The identification of these “hallmarks” appears to be the DOJ’s next step in a series of recent compliance-related developments. In May, in the foreign currency exchange rate manipulation investigation, Barclays received credit for “substantial improvements to [its] compliance and remediation program;”3 however, no specific details about Barclays’s compliance program or the credit provided in relation to that compliance program have been made public to date. In June, Deputy Assistant Attorney General Brent Snyder publically addressed the topic of compliance credit, distinguishing between “backward looking” and “forward looking” compliance efforts. While he reaffirmed the DOJ’s longstanding position that existing compliance programs – those programs in place at the time the unlawful conduct occurred – do not merit a fine reduction, he stated that the DOJ would consider recommending downward departures for effective “forward looking” compliance programs – those programs implemented after the unlawful conduct has been uncovered – that reflect “genuine efforts to change a company’s culture.”4

The DOJ, in its Sentencing Memorandum in the KYB case, sets out several hallmarks of an effective “forward looking” program, including:

  • Direction from top management at the company – The new compliance protocols “came straight from the top,” and senior management set the tone at the top, which made compliance with the antitrust laws a true corporate priority.
     
  • Training – KYB mandated antitrust training for all senior management and sales personnel. Classroom training was supplemented with individualized instruction for personnel employed in high risk positions. The effectiveness of the training was monitored by subsequently testing employees.
     
  • Anonymous reporting – KYB created an anonymous hotline for the reporting of possible antitrust violations.
     
  • Proactive monitoring and auditing – KYB now requires prior approval for, and reporting of, any employee contact with competitors. These reports must be audited by the legal department. In addition, sales employees are now required to certify that they did not consult or exchange information with competitors when determining prices.
     
  • Discipline of violators – KYB quickly disciplined the employees involved in the conspiracy. Two high-ranking employees who were personally involved in the conduct charged, or supervised employees who were involved in the conduct, were demoted and no longer have sales responsibilities. Additional employees may still be disciplined.
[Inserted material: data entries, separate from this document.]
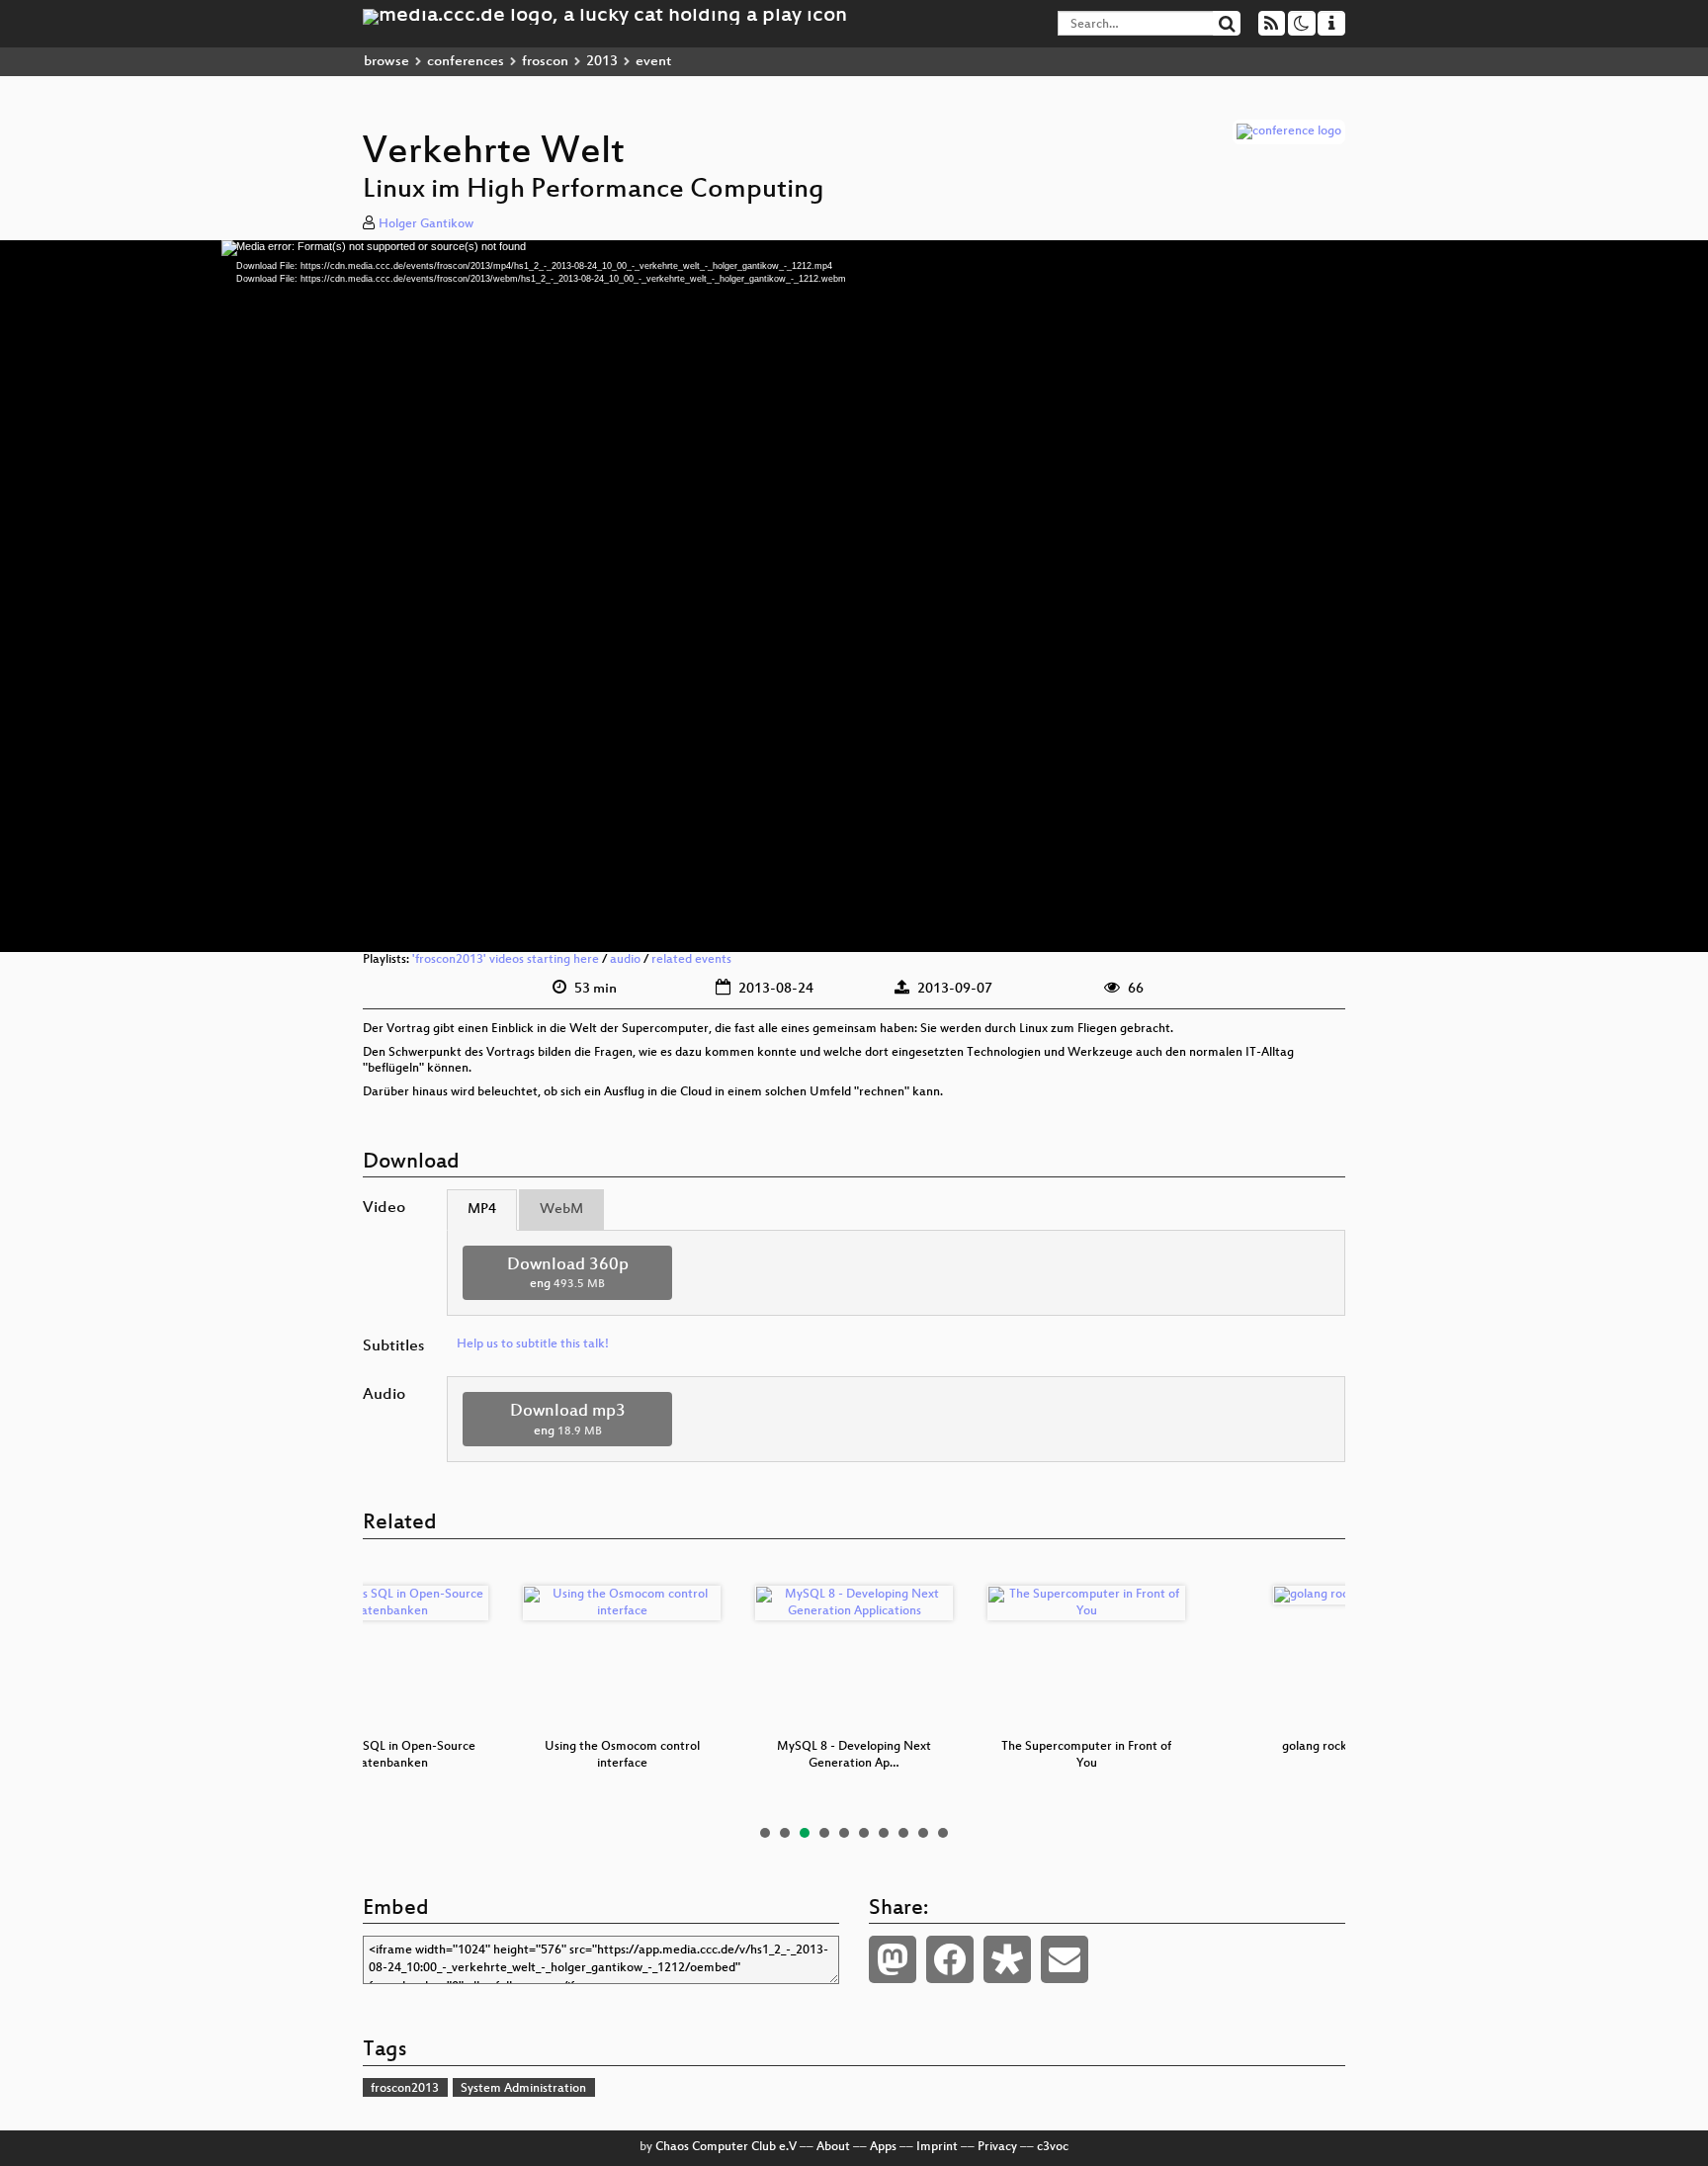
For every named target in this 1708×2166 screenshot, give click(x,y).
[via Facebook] (950, 1959)
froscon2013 (405, 2089)
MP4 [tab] (482, 1209)
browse (386, 61)
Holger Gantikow (426, 224)
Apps (883, 2147)
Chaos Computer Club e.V (726, 2147)
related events (691, 960)
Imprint (937, 2147)
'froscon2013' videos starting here (505, 960)
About (833, 2147)
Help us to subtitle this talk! (533, 1344)
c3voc (1052, 2147)
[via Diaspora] (1007, 1959)
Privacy (997, 2147)
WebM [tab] (561, 1209)
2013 (602, 61)
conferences (465, 61)
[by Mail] (1064, 1959)
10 (943, 1833)
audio (625, 960)
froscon (545, 61)
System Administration (523, 2089)
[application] (854, 596)
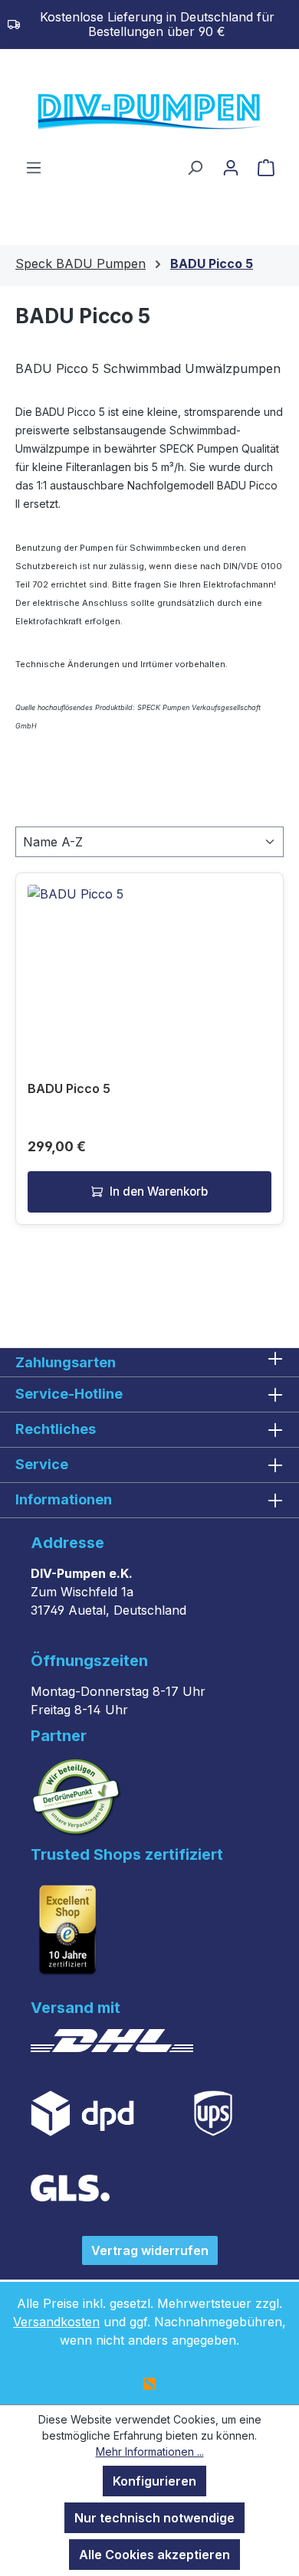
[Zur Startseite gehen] (149, 112)
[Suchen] (194, 167)
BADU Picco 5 (69, 1088)
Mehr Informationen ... (150, 2451)
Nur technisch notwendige (154, 2517)
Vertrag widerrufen (150, 2250)
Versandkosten (56, 2321)
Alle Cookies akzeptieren (154, 2554)
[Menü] (33, 167)
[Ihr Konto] (230, 167)
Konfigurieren (154, 2481)
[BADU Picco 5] (149, 961)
While it is clear that KYB received some credit from the DOJ for its compliance program improvements, it is impossible to quantify the credit given to KYB. Due to KYB’s substantial cooperation5 and effective compliance, the DOJ recommended a US$62 million fine, which is a 40% reduction from the low-end of KYB’s Guidelines range of US$103.68 million to US$207.36 million. The DOJ rarely provides granular details about criminal antitrust fines, leaving the precise calculation, and the components of that calculation, impossible to know. As is typical, in the KYB case, the DOJ did not provide an accounting of how it calculated the fine or credited KYB’s compliance program. 

The DOJ’s Sentencing Memorandum in the KYB case is significant in that it provides for the first time detailed guidance on the type of program that may qualify for compliance credit from the DOJ going forward. This is the first time that the DOJ has addressed antitrust compliance in such a detailed manner since the DOJ’s articulation of the minimum elements required for AU Optronics Corporation’s (AUO) corporate antitrust compliance program following AUO’s conviction in the TFT-LCD investigation. In the AUO case, as part of its request for a corporate monitor, the DOJ provided detailed guidance as to the minimum elements required for AUO’s compliance program.6 At the time, there was much speculation as to whether the elements outlined by the DOJ would be sufficient for a company to get compliance credit in a plea agreement context. The DOJ’s recent description of KYB’s compliance program, although explicitly non-exhaustive, appears generally consistent with the elements outlined in the AUO case back in 2012. Corporations looking to develop new or improve existing compliance programs, therefore, should consider using the elements provided in the AUO case, as well as the new hallmarks of an effective compliance program set out in the DOJ’s Sentencing Memorandum in the KYB case, as a framework. Certainly any company under investigation for cartel conduct should consider implementing compliance program changes similar to those outlined in KYB in order to potentially qualify for sentencing credit.